Guvinor peinait à fermer l’œil depuis l’incident, quoiqu’il se reposait davantage que sa garde du corps. Rarement Akhème le lâchait du regard, ses mains enroulées en permanence autour du pommeau de ses armes. Pour elle, il s’agissait de scruter le moindre interstice, la moindre embrasure, comme si une ombre pouvait en surgir à tout moment. Et elle redoublait encore de vigilance lorsque les devoirs du parlementaire exigeaient des déplacements.

Des perspectives réduites délimitaient le bureau pourtant gorgé de lumière matinale. Dès les premières lueurs du jour, Guvinor s’attelait à sa tâche. Une lueur de pitié étincelait dans les traits d’Akhème, à force de le voir éplucher un interminable amoncellement de lettres. Elle préférait encore sonder les coins de la pièce.

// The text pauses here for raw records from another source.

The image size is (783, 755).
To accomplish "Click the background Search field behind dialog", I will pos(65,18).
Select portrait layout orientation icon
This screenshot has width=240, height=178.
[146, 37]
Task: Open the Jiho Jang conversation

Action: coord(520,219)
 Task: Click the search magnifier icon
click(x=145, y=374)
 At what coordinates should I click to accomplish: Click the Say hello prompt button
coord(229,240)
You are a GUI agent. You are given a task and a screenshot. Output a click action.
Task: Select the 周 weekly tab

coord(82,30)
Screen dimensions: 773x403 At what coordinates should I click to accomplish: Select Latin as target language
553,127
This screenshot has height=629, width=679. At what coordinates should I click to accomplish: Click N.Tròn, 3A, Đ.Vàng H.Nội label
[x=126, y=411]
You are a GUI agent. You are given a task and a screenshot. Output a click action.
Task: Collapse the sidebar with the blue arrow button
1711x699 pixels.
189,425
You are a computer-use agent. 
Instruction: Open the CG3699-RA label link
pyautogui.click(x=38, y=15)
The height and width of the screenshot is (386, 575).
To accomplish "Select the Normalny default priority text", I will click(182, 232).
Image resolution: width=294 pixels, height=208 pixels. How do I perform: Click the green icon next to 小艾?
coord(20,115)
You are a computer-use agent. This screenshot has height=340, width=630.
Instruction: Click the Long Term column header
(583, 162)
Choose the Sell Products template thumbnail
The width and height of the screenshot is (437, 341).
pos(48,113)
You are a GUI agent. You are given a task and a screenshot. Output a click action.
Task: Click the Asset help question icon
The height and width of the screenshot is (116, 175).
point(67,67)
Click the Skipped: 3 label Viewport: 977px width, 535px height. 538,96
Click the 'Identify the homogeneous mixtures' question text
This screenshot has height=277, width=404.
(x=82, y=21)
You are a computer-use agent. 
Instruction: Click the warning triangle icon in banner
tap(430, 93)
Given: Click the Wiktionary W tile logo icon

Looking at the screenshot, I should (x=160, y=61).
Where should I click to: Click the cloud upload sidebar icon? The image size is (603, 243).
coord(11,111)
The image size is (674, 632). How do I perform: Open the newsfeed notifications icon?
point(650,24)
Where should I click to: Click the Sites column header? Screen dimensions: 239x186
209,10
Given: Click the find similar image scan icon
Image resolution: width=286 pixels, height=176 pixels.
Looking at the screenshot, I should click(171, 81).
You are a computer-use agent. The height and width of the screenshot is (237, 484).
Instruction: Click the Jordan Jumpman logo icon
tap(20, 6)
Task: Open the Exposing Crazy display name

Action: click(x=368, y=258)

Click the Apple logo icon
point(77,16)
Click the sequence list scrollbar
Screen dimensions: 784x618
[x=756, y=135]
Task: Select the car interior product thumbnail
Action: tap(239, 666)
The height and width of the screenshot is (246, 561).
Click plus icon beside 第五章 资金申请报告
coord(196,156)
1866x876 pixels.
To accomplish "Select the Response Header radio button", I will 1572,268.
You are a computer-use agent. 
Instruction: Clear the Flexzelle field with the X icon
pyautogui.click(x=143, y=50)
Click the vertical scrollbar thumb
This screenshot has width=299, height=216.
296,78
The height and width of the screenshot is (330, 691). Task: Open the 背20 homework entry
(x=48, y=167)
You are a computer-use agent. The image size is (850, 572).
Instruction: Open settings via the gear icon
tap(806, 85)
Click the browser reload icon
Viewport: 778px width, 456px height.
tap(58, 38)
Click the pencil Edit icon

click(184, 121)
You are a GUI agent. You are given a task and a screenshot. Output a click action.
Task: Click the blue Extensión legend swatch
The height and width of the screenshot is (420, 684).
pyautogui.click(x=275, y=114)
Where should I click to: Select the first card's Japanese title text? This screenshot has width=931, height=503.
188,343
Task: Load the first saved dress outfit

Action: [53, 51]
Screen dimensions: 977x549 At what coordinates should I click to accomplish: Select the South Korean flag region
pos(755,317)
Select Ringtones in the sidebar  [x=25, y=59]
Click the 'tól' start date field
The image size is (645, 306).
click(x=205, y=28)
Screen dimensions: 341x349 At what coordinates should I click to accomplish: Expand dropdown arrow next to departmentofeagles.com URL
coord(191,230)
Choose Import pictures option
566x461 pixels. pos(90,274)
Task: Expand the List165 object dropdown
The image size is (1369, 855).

La matinée avait bien progressé, et avec elle diminuait l’aspect insurmontable de la besogne, ce pourquoi Guvinor voulut se redresser. Au moment de soupirer, détournant ses yeux de l’amas, l’on frappa vivement à la porte. D’abord Guvinor consulta Akhème, puis autorisa la personne à entrer.

— Puis-je m’entretenir avec vous ? Promis, je ne vous ferai pas perdre votre temps. C’est très important.

L’invitée franchit le seuil en dépit des coups d’œil intrigués qu’elle récolta. Bien qu’elle ne brillât guère par sa taille, ses muscles saillants et sa démarche affirmée compensaient. Sur sa ceinture en airain pendait une paire de lames courtes et courbées, percées de multiples trous, et aux rebords dentelés. Par-dessus sa cotte de mailles, striée de manches et composé de petits anneaux d’acier, elle s’était équipée d’une veste d’aspect écaillé et au col enroulé. Des renforcements en vônli l’ornaient tant que ses jambières et brassards, tout comme son heaume conique, paraissaient plus ternes en comparaison. Ses traits fins apparurent sitôt qu’elle ôta son casque, dévoilant un visage oblong doté d’yeux étroits et mordorés. De complexion brune, elle avait attaché ses mèches lisses de jais en chignon.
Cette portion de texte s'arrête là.